By looking at all the problems surrounding this particular case, it is reasonable to presume that the Canadian legislative structure, though typically similar to those found in Australia, England, and America, is faulty in comparison. It is one thing to keep up with world standards in areas of evidence techniques, but quiet another to make sure that those techniques are adequately facilitated. It seems that Canada has not quite yet developed an understanding of this concept, or at least has not applied it effectively in this particular case. The practices displayed by the Canadian Centre of Forensic Sciences during the Morin case were completely inexcusable – in comparison, ‘witch hunts’ tactics may have proven more rewarding. An independent investigation into this department’s practices would prove beneficial to all, particularly if it encourages the Canadian government to better asses and educate staff, who obviously need to hone their skills, procedures and understanding that forensics is about impartiality, not twisting facts solely to produce tunnel vision convictions.
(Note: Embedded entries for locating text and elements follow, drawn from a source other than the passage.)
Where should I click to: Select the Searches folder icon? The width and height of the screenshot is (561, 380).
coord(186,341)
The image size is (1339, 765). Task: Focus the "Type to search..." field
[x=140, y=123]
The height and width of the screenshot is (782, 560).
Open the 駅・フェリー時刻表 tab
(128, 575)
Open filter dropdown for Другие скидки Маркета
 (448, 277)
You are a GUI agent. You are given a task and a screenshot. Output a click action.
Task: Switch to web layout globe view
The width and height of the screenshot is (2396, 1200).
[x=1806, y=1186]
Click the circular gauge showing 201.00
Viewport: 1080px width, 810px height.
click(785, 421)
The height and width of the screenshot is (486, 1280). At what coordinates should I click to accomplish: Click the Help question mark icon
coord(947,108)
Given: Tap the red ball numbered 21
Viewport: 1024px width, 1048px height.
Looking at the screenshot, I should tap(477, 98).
Though it should be noted, even strategic improvements such as these cannot, and will not remove all errors. The belief that any system of reform would ultimately create 100% accuracy could only be conceived by a delusional mind. But at least these errors will be greatly reduced, creating a system whereby the terms ‘fair’ and ‘reliable’, in cases of evidence and trials, will become the true norm. Come to think of it, any improvement in this situation would have been heaven sent.